Fettuccine, Cannelloni, Macaroni; let's face it, the Italian's passion for pasta is romantic and today we enjoy simple fast recipe creations that are some of the most enjoyable to eat time and time again. Italy has 20 different regions. Travel with pasta, Tuscany vs Sicily, here is some fun and slightly intellectual facts of the history of pasta.
The modern word "macaroni" derives from the Sicilian term for kneading dough with energy. Pasta making in early times was often a labour intensive, all day process. It goes to show that even back then, without computers and the hustle and bustle of city living, thought was given to make processes more efficient.
A dream to drink wine and eat pasta in Tuscany brings forth the rich red vinos to complement the hearty red sauces.
The well known island of Sicily is enriched with history with flavours from their previous Arab conquerors, mixed with local seafood and sardines, sweet tomatoes and wild fennel which grew on the island.
The History of Pasta
Nothing says Italy like its food, and nothing says Italian food like pasta. Pasta is integrant part of Italy’s food history Wherever Italians immigrated they have brought their pasta along, so much so today it can be considered a staple of international cuisine. Unlike other ubiquitous Italian products like pizza and tomato sauce, which have a fairly recent history, pasta may have a much older pedigree, going back hundreds -if not thousands- of years. Unravelling the long and often complex history of this dish we have to look at its origins and some of the myths surrounding it.

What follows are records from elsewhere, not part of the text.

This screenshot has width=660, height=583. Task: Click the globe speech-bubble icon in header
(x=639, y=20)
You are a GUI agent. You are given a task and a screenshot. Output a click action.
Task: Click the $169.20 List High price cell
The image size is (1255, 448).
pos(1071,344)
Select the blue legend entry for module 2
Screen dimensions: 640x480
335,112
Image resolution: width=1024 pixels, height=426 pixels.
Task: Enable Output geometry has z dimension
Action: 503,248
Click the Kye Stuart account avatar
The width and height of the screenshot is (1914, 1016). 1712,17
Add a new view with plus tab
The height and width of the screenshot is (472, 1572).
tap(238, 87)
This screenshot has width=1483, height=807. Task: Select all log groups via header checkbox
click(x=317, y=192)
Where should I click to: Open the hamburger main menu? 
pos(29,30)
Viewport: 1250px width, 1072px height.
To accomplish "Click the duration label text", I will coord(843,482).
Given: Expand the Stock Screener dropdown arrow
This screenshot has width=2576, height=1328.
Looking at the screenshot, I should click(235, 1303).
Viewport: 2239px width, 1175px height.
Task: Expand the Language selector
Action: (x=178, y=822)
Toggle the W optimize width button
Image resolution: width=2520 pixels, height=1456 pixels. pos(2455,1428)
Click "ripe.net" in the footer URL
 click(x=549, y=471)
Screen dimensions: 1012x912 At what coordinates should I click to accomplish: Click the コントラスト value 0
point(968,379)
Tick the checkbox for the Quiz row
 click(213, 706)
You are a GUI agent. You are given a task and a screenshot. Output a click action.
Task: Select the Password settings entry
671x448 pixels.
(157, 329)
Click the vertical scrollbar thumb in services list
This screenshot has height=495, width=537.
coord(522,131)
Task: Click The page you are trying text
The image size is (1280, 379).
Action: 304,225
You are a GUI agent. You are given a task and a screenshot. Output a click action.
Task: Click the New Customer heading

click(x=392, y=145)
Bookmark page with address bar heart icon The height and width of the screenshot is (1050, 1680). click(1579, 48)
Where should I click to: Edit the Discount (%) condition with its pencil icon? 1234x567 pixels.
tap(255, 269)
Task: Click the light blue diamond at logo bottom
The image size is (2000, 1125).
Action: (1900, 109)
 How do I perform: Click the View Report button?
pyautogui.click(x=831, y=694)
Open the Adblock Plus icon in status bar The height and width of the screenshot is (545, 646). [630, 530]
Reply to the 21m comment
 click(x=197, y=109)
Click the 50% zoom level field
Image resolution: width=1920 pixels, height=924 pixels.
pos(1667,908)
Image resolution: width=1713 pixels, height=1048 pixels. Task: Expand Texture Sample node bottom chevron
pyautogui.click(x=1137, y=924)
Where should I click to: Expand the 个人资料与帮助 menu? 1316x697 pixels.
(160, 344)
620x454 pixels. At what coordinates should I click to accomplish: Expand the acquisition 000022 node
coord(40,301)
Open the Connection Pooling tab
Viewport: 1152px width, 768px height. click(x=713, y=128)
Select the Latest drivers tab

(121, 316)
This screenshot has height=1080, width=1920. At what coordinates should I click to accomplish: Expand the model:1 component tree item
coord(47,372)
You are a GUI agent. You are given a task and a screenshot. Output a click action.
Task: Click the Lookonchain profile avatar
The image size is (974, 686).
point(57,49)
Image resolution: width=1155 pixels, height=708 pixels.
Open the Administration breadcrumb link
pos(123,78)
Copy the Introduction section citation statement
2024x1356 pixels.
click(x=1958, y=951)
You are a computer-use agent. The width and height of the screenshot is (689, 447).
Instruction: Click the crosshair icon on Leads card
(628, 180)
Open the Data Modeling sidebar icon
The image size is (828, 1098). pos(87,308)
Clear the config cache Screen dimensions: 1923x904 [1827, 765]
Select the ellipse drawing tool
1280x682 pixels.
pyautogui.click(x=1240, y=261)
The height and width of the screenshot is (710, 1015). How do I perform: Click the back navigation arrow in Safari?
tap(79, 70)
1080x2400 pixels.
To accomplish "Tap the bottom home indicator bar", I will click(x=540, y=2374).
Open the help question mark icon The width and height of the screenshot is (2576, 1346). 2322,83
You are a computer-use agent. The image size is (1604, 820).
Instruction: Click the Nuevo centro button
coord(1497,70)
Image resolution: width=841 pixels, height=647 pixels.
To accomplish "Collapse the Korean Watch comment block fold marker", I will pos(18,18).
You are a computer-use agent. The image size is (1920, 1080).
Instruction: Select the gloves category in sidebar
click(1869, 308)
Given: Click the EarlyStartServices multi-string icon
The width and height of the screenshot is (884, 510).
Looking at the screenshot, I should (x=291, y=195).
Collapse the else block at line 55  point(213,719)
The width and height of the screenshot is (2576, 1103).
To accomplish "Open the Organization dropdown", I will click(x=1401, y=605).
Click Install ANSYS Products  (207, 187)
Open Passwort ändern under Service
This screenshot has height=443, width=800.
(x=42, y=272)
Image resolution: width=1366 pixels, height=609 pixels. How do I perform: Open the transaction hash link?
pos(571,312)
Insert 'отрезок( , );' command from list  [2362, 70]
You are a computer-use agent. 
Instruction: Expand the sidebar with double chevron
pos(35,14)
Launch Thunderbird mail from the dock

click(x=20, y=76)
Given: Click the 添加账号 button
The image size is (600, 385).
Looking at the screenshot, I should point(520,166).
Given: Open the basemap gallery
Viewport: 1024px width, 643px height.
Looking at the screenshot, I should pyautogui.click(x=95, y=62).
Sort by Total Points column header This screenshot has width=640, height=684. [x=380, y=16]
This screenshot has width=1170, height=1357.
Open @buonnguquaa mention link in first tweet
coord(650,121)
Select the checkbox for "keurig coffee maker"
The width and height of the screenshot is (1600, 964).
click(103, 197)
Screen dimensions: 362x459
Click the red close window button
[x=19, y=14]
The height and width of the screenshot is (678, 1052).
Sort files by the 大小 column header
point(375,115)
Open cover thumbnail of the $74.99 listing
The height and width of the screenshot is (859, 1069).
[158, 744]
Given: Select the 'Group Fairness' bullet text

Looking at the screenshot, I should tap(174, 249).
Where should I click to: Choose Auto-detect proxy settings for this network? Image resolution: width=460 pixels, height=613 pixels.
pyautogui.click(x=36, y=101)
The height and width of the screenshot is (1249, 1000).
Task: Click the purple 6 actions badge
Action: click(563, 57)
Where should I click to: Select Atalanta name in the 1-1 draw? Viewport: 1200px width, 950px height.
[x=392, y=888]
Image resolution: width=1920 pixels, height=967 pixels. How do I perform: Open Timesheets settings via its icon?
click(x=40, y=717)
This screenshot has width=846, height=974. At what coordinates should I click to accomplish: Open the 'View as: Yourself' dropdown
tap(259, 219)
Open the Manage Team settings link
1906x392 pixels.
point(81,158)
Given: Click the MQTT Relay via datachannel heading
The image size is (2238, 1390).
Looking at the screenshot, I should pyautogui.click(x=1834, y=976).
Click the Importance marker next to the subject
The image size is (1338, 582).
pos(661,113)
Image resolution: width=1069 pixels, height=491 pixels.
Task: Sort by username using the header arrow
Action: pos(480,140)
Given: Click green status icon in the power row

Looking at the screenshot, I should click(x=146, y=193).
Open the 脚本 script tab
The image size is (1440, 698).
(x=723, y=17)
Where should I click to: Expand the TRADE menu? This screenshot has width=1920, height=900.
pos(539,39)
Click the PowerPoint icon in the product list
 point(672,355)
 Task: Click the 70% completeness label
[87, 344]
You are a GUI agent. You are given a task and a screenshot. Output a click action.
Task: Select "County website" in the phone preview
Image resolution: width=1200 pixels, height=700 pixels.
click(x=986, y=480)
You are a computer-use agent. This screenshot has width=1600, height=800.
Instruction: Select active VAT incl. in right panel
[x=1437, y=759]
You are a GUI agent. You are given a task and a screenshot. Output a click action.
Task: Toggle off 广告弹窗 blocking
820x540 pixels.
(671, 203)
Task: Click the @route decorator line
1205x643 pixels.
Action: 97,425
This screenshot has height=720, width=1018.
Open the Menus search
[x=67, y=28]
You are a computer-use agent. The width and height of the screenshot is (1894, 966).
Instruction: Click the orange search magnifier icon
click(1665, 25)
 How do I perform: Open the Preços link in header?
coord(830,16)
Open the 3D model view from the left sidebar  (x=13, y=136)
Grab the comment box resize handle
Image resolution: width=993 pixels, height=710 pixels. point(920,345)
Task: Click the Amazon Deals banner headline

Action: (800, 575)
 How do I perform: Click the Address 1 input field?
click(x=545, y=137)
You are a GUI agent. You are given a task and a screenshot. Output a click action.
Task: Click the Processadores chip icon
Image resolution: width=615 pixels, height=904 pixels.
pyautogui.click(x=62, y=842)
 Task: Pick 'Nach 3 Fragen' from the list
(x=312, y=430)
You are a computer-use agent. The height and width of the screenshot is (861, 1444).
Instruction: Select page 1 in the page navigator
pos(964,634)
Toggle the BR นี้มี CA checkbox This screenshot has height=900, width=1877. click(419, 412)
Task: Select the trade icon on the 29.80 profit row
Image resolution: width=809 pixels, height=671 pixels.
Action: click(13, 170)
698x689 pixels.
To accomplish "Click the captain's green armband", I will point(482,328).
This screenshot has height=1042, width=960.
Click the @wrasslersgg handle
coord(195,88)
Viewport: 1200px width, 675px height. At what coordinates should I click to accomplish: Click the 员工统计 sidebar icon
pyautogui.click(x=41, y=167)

Many school children were taught that the Venetian merchant Marco Polo brought back pasta from his journeys to China (along with gelato, some believed...). Some may have also learnt that Polo's was not a discovery, but rather a rediscovery of a product once popular in Italy among the Etruscans and the Romans. Well, Marco Polo might have done amazing things on his journeys, but bringing pasta to Italy was not one of them: noodles were already there in Polo's time.
There is indeed evidence of an Etrusco-Roman noodle made from the same durum wheat used to produce modern pasta: it was called "lagane" (origin of the modern word for lasagna). However this type of food, first mentioned in the 1st century AD, was not boiled, as it is usually done today, but ovenbaked. Ancient lagane had some similarities with modern pasta, but cannot be considered quite the same. The country will have to wait a few centuries for its most popular dish to make a further culinary leap forward.
Like so much of southern Italian life, the Arabic invasions of the 8th century heavily influenced regional cuisine. Today, the presence of Arabic people in the south of the peninsula during the Middle Ages is considered the most likely reason behind the diffusion of pasta.
The modern word "macaroni" derives from the Sicilian term for kneading dough with energy, as early pasta making was often a laborious, day-long process. How these early dishes were served is not truly known, but many Sicilian pasta recipes still include typically middle eastern ingredients, such as raisins and cinnamon, which may be witness to original, medieval recipes.
This early pasta was an ideal staple for Sicily and it easily spread to the mainland since durum wheat thrives in Italy's climate. Italy is still a major producer of this hard wheat, used to make the all-important semolina flour.